During each breeding stage, females displayed a differential use of the plant associations. females with fawns (female 1: X2 = 16, d. f. = 8, P = 0.001; female 2: X2 = 33, d. f. = 8, P = 0.001; female 3: X2 = 41, d. f. = 10, P = 0.001) and without fawns (female 1: X2 = 30, d. f. = 10, P = 0.001; female 2: X2 = 37, d. f. = 10, P = 0.001; female 3: X2 = 37, d. f. = 10, P = 0.001). The proportion of home-range use differed between stages and females showed a preference for Acacia-Prosopis only (Figure 3). No difference was found in the behavior of females with and without fawns in the three breeding stages (Females 1, 2 and 3; P < 0.03).
Discussion
Females with fawns showed larger home ranges in the pre-breeding and the second breeding stages, which is consistent with the report by Bertrand and collaborators (1996). This may be due to the increased energy metabolism in the last gestation stage (30 to 45%) rather than in lactation (Gallina and Bello 2010). In Rancho San Francisco during the breeding season, females increase their energy expenditure to 100 Kcal/ind/day (Gallina and Bello 2010), as well as the time dedicated to food search and feeding to consume herbaceous and shrub sprouts (Gallina et al. 1998). By contrast, the lack of fawns may foster optimal resource use within smaller areas, as females restrict their activity sites (Shipley and Spalinger 1995).
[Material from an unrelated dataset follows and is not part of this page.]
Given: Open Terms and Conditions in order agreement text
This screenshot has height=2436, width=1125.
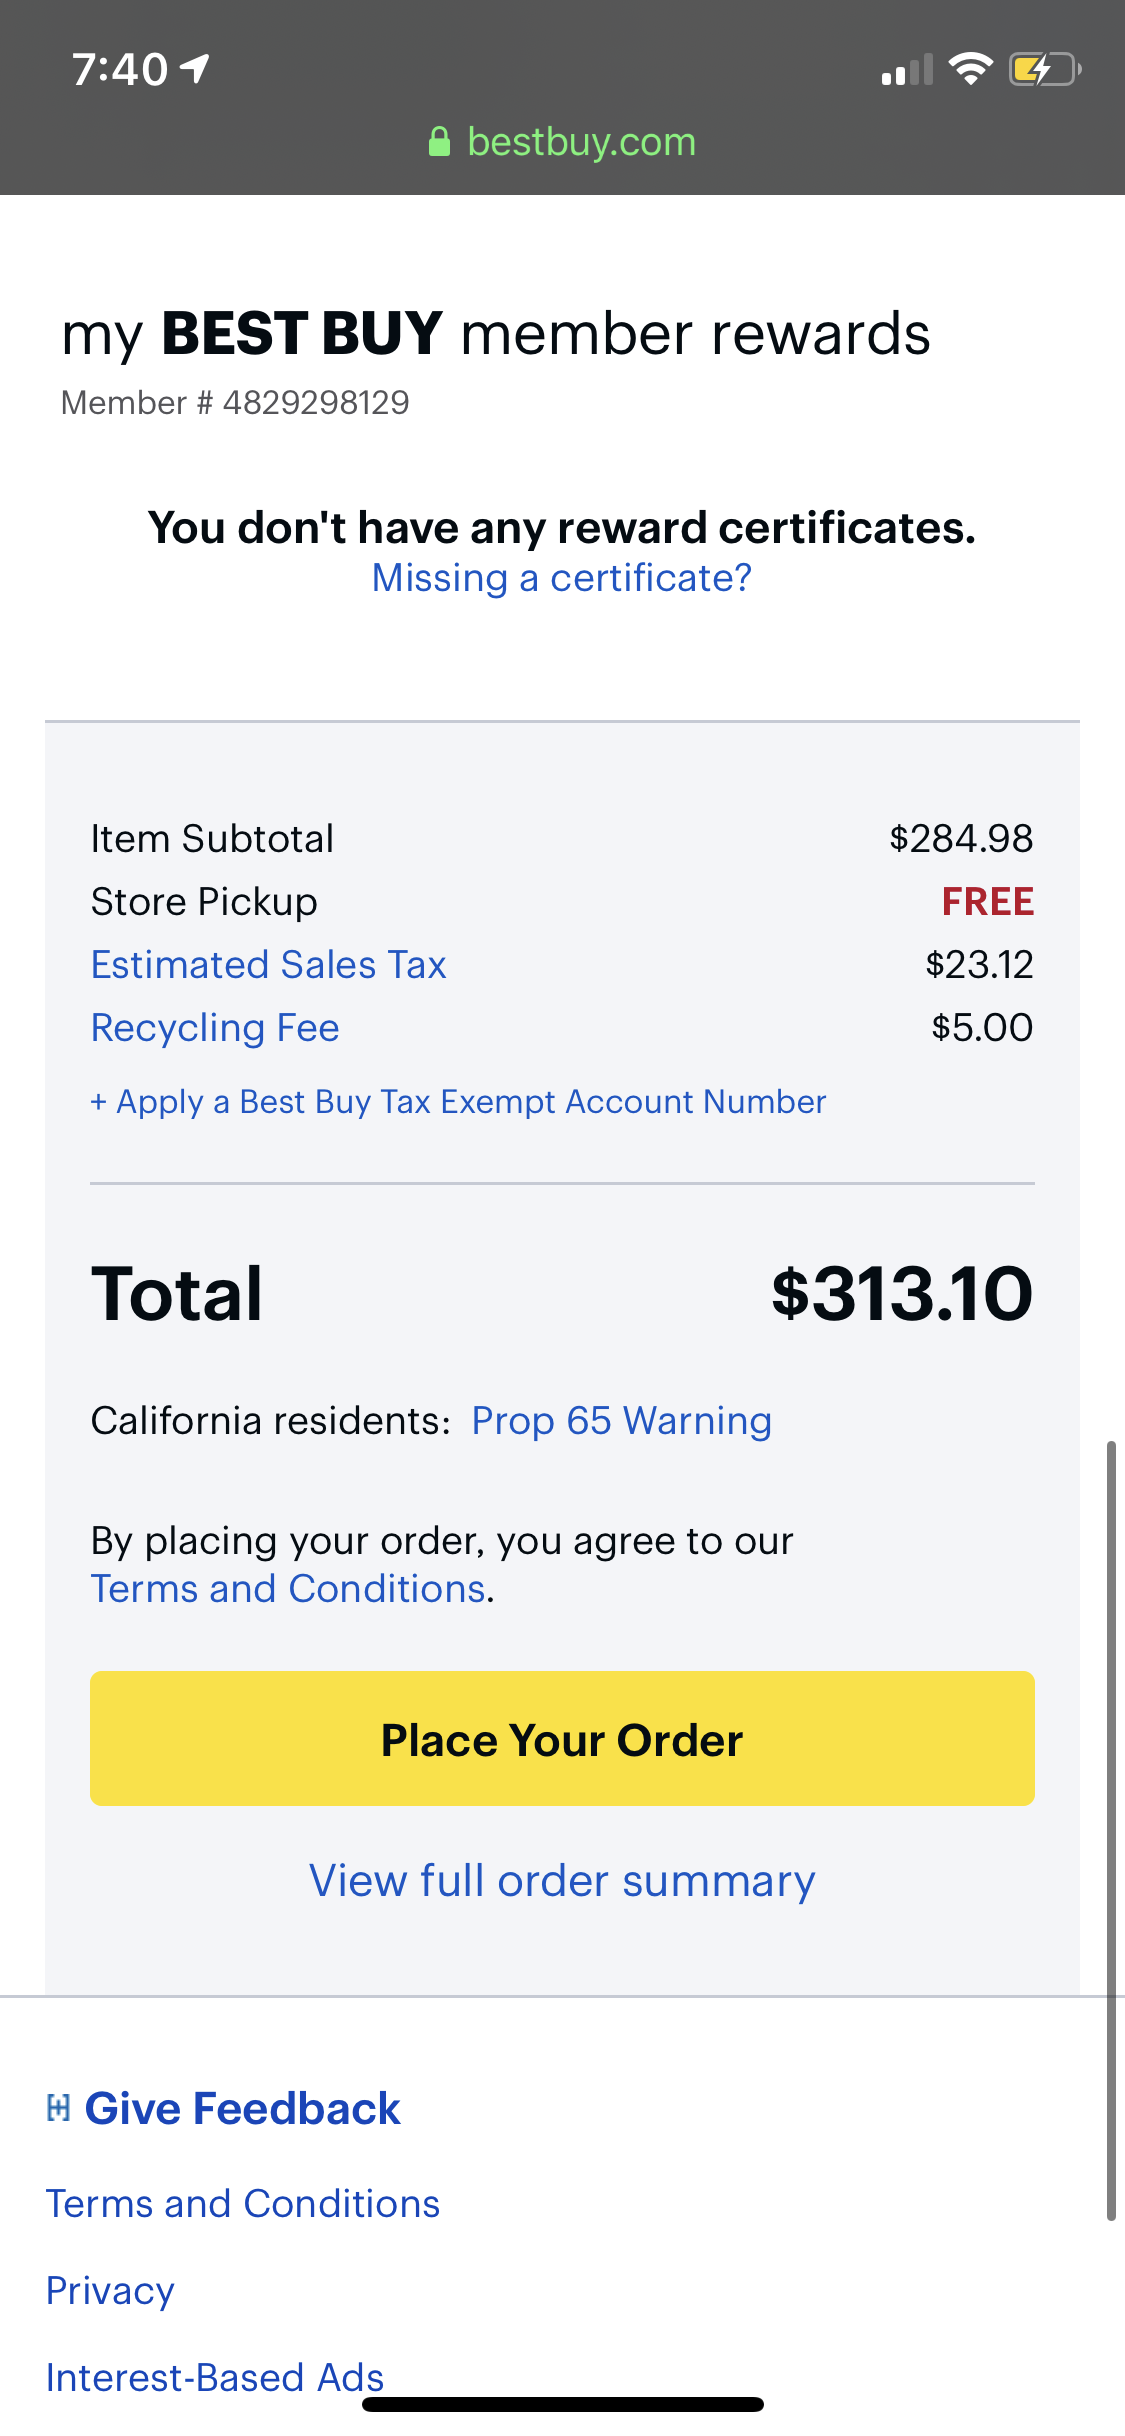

Females with and without fawns relocated their home range in each breeding stage, which is common in deer, according to resource distribution and abundance, as well as social factors (Mackie 1970; Riley and Dood 1984; Tierson et al. 1985).
Females with fawns do not show a significant change in home-range size between pre-breeding and the three breeding stages, as reported in other studies (Zultowsky 1992; Beltrand et al. 1996). As reproduction was successful, all females seemingly obtained the resources needed simply by relocating their home ranges. The area used is likely the minimum area that allows them to obtain the resources needed to meet their energy demands and those of fawns in each breeding stage.
The most important plant associations for females during the breeding season are Acacia-Prosopis and Leucophyllum frutescens. These associations show an intermediate cover (39.5% and 34% respectively), and a near-to-highest species richness (10 sp), surpassed only by Flourensia cernua (11 sp). Acacia-Prosopis showed an intermediate proportion of species consumed by deer (64.7%), while Leucophyllum frutescens had the lowest percentage of such species ( 28.4%; Bello et al. 2003). Therefore, habitat selection by females is seemingly determined by an intermediate cover value coupled with a high diversity of plant species.
Females use areas of intermediate plant cover during the breeding season, maybe as an anti-predator strategy. This cover allows fawns to hide in the vegetation while still facilitating a quick escape (Nelson and Mech 1981; Kie and White 1985; Schwede et al. 1994; Bowyer et al. 1998; Mandujano et al. 2004; DeYoung and Miller 2011); in addition, fawns obtain protection from high sun radiation and rain-fall (Messier and Barrett 1985; Illius and Gordon 1987; Fox and Krausman 1994; Bowyer et al. 1998).
Nursing females apparently carried out an optimal foraging strategy, as observed in other sites (Marchinton and Hirth 1984; Hofmann 1989). They choose plant associations with high species diversity (Arceo et al. 2004), seeking food quality rather than abundance (Weckerly and Kennedy 1992; Weckerly 1994; Main et al. 1996; Kammermeyer and Larry 1997; Gallina et al. 1998), and inhabit areas with low food biomass if these increase the safety of their offspring against predation (Miquelle et al. 1992).